Goal of the exercise> In the material below, find each line with the word "computer" and copy it.

Dataset content>

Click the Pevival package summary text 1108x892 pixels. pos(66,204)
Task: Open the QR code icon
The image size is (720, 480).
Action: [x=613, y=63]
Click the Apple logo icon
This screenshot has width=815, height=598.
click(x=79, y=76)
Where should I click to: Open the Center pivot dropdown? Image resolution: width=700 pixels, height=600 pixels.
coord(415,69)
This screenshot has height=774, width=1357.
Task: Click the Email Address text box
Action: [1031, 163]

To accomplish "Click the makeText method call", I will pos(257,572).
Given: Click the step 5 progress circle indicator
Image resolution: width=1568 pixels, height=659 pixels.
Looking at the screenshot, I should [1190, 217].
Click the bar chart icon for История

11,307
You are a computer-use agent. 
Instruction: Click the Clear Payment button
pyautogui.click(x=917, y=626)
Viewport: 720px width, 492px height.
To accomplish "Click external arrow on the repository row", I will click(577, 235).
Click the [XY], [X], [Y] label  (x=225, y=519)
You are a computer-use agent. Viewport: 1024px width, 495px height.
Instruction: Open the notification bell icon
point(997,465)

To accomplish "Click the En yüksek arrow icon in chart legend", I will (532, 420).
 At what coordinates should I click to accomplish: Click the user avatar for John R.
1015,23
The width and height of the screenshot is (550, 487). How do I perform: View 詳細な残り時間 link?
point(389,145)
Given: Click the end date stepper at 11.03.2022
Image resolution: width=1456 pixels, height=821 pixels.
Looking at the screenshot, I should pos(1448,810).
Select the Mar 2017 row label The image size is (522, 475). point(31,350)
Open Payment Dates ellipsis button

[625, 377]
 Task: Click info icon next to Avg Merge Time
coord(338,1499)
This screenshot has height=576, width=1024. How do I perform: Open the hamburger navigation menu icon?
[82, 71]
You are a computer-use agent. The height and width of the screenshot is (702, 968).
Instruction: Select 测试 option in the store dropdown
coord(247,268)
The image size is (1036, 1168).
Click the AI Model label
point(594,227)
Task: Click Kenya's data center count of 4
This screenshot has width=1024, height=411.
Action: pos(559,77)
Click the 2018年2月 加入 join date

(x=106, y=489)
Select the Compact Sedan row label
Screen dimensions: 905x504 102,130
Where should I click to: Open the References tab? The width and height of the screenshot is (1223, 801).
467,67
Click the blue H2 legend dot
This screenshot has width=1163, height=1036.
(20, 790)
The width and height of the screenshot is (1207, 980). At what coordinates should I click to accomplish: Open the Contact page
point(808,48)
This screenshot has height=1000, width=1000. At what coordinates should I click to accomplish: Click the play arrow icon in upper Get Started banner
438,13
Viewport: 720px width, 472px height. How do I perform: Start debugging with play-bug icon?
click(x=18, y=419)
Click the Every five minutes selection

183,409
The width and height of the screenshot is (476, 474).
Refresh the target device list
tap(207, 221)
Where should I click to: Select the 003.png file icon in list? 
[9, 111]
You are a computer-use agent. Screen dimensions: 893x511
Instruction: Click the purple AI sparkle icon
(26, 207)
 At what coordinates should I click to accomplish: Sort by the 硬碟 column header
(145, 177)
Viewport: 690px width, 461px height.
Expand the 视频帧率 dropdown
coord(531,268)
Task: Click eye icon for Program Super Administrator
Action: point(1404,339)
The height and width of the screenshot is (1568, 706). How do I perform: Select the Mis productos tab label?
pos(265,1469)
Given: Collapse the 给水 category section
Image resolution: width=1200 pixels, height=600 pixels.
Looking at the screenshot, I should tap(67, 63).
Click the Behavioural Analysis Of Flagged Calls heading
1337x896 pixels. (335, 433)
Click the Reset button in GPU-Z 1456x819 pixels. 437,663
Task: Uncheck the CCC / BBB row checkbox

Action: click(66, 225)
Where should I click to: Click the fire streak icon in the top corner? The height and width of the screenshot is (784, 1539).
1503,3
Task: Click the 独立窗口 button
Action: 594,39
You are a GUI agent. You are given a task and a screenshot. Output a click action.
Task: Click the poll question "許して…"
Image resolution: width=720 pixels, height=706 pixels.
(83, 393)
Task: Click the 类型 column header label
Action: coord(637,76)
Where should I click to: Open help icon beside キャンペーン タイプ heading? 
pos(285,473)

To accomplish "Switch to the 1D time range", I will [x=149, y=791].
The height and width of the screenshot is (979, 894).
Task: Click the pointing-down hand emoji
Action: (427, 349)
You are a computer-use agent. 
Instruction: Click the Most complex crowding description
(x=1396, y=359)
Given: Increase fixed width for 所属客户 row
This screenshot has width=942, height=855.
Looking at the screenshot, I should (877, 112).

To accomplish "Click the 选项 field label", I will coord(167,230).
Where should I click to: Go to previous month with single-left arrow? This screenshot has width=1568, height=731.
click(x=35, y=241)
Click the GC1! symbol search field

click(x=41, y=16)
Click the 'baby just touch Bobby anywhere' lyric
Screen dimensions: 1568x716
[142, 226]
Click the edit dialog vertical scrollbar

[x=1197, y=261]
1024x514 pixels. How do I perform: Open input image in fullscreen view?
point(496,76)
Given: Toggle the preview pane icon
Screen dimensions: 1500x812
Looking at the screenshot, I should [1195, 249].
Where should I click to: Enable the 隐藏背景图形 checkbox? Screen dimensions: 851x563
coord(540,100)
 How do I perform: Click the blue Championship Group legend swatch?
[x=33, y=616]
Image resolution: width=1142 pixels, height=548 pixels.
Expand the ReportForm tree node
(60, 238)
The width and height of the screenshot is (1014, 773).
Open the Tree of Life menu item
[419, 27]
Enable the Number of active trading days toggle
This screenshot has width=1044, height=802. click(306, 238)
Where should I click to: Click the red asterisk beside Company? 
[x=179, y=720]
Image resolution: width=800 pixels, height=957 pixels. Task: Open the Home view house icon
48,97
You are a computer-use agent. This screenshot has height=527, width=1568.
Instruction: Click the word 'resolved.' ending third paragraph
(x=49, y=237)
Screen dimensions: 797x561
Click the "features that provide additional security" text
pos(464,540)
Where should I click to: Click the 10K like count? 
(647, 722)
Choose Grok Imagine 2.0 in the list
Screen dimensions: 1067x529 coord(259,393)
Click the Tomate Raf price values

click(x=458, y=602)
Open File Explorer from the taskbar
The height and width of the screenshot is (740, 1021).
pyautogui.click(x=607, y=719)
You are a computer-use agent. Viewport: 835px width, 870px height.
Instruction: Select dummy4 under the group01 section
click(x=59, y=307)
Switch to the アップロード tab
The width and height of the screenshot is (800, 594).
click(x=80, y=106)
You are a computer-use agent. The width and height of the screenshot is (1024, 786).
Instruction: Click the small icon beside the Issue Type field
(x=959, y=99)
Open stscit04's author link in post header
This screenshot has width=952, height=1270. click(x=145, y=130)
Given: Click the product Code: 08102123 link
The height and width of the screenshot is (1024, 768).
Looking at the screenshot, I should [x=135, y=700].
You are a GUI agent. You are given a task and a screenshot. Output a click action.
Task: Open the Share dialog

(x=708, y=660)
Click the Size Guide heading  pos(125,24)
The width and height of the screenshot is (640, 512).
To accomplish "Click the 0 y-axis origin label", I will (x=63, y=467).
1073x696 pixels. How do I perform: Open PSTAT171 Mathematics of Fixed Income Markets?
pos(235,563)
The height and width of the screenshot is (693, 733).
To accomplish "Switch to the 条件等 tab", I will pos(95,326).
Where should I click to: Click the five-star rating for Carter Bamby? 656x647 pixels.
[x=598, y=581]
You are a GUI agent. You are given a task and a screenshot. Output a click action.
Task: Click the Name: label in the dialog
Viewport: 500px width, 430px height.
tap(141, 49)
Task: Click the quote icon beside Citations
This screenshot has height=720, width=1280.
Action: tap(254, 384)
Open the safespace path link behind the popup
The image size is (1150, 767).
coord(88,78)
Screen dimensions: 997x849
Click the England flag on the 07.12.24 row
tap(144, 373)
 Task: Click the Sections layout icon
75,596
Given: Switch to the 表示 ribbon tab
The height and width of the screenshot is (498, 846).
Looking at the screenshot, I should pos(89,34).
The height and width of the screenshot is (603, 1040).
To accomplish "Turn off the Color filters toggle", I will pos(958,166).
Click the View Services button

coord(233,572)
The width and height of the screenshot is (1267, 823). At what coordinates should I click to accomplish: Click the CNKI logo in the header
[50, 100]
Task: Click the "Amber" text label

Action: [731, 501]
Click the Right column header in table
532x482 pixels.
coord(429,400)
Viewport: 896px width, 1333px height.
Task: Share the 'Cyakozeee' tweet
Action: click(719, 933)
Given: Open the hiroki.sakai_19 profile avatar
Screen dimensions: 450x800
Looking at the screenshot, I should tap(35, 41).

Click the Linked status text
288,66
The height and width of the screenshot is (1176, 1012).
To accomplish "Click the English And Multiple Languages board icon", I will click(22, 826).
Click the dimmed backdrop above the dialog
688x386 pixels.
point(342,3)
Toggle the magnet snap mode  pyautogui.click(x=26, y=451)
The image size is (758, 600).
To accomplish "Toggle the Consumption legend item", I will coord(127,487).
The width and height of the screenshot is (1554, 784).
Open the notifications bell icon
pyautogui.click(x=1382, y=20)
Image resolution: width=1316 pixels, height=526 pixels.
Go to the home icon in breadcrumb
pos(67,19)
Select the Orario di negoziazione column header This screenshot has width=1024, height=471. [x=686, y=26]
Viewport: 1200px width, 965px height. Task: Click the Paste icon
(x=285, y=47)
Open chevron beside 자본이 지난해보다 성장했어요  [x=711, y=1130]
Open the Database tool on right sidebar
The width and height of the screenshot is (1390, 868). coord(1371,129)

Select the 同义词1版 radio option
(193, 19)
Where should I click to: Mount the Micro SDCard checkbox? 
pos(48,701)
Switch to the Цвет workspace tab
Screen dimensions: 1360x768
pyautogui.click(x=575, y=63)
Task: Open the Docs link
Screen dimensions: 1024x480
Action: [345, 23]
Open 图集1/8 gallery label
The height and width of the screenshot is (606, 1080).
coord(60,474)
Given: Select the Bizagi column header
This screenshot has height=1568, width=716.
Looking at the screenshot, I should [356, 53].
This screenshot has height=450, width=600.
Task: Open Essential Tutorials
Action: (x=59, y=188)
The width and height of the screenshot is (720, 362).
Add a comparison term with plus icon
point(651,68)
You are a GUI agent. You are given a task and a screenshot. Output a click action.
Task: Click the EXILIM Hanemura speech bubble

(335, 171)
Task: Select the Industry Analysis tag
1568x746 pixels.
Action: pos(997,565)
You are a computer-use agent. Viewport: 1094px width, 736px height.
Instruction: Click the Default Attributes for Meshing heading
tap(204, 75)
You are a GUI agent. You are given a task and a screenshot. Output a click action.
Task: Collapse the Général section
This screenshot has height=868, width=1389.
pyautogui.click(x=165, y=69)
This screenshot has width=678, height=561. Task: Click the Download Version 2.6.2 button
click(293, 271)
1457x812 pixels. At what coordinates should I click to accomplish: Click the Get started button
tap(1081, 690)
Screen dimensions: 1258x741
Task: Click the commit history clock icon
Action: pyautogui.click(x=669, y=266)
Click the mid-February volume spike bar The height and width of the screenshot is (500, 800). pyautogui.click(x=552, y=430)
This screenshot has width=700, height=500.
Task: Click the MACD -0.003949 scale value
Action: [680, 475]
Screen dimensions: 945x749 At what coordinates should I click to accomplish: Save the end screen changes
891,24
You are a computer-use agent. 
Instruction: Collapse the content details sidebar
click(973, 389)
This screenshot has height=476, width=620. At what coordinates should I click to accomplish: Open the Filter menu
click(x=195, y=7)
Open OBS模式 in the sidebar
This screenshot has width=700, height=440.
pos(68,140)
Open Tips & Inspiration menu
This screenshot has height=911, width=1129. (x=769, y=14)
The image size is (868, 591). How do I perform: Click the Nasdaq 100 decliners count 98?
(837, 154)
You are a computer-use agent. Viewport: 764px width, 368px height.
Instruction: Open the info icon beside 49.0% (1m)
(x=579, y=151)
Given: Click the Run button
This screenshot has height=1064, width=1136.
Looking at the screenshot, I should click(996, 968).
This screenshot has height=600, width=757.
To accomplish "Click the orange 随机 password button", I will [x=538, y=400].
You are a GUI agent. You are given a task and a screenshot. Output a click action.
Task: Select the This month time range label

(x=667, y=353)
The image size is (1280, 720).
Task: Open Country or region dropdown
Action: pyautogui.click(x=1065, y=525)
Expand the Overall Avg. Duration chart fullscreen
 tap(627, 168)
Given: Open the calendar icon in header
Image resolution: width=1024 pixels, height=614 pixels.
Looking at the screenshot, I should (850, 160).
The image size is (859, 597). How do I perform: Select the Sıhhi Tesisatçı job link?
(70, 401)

Solution to this exercise>
You are a computer-use agent. 
You are a computer-use agent. Viewport: 1024px width, 495px height.
You are a computer-use agent. The height and width of the screenshot is (702, 968).
You are a computer-use agent. Screen dimensions: 893x511
You are a computer-use agent. 
You are a computer-use agent. This screenshot has height=527, width=1568.
You are a computer-use agent. Viewport: 835px width, 870px height.
You are a computer-use agent. The width and height of the screenshot is (1024, 786).
You are a computer-use agent. Viewport: 1094px width, 736px height.
You are a computer-use agent. 
You are a computer-use agent. Viewport: 764px width, 368px height.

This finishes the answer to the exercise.